↓
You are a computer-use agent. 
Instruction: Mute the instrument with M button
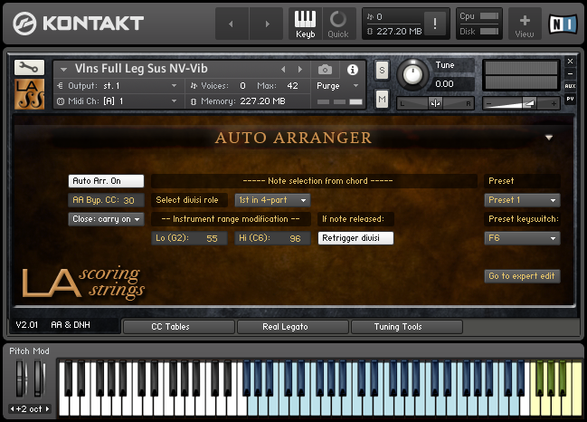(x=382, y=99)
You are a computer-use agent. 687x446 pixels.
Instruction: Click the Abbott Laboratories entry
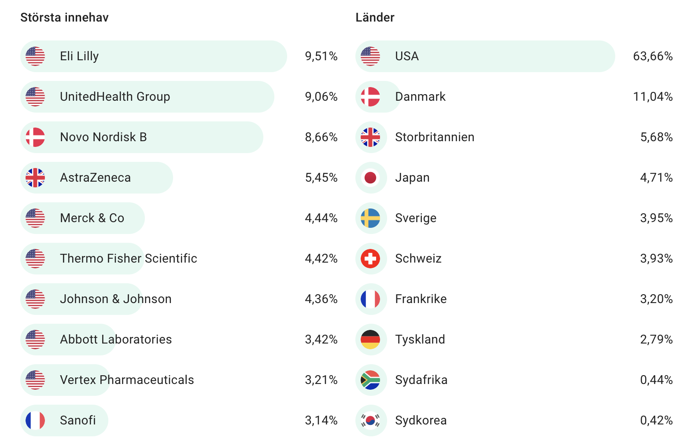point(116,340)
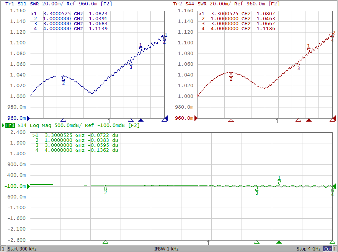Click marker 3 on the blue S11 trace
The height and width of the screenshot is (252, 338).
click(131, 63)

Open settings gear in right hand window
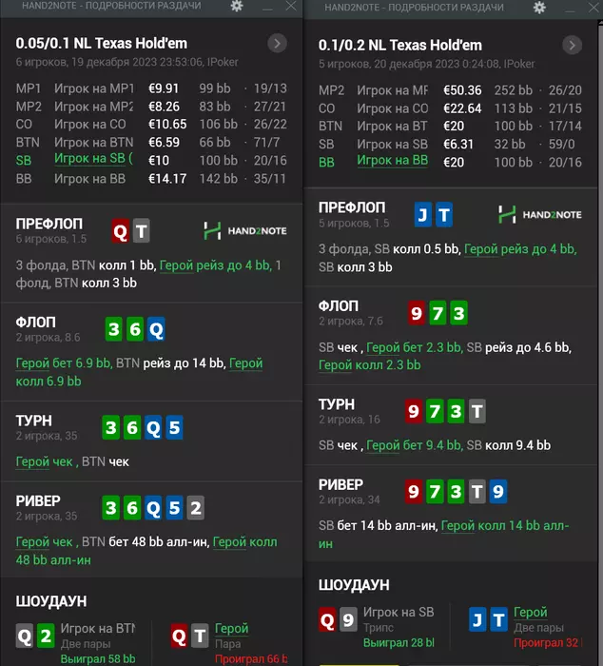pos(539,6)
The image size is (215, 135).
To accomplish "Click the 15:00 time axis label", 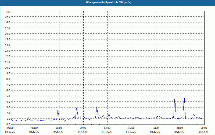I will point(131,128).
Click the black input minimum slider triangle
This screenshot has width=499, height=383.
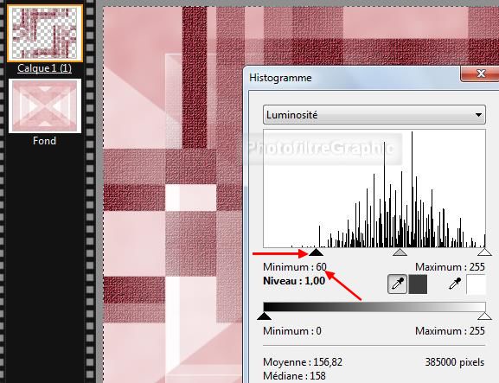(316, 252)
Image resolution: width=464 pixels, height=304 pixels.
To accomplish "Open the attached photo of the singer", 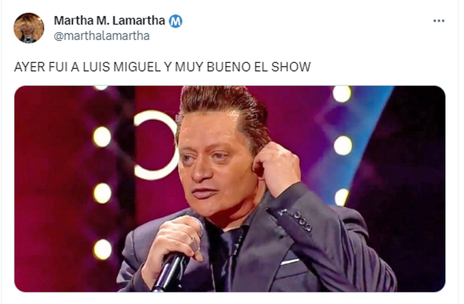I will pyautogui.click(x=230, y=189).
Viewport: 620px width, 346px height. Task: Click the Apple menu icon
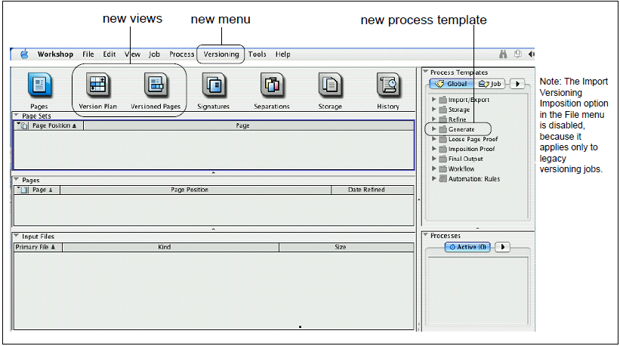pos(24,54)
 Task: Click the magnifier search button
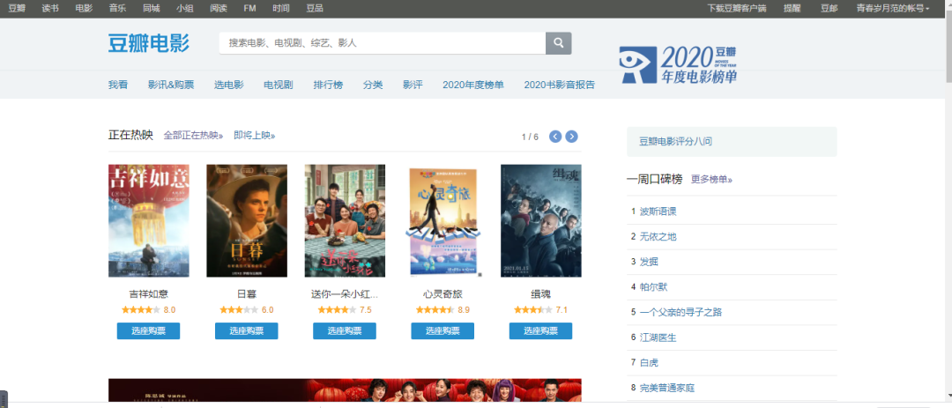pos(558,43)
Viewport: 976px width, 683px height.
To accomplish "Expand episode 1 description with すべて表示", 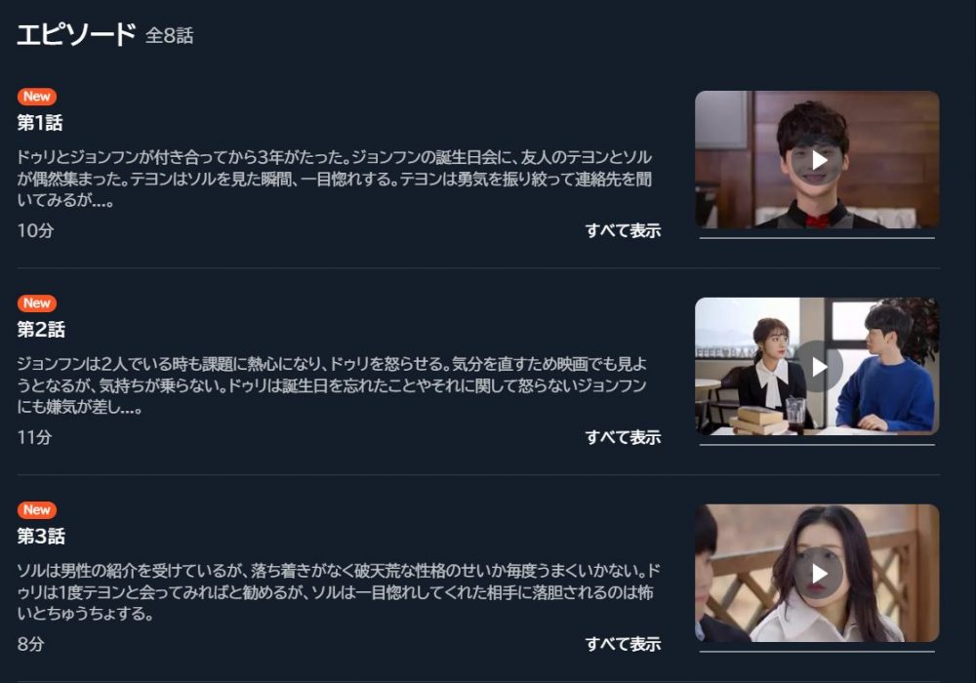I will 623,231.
↑
__Task goal__
Working from the material above, state how many lines contain "computer"; give only the number.

__Solution for this task__
2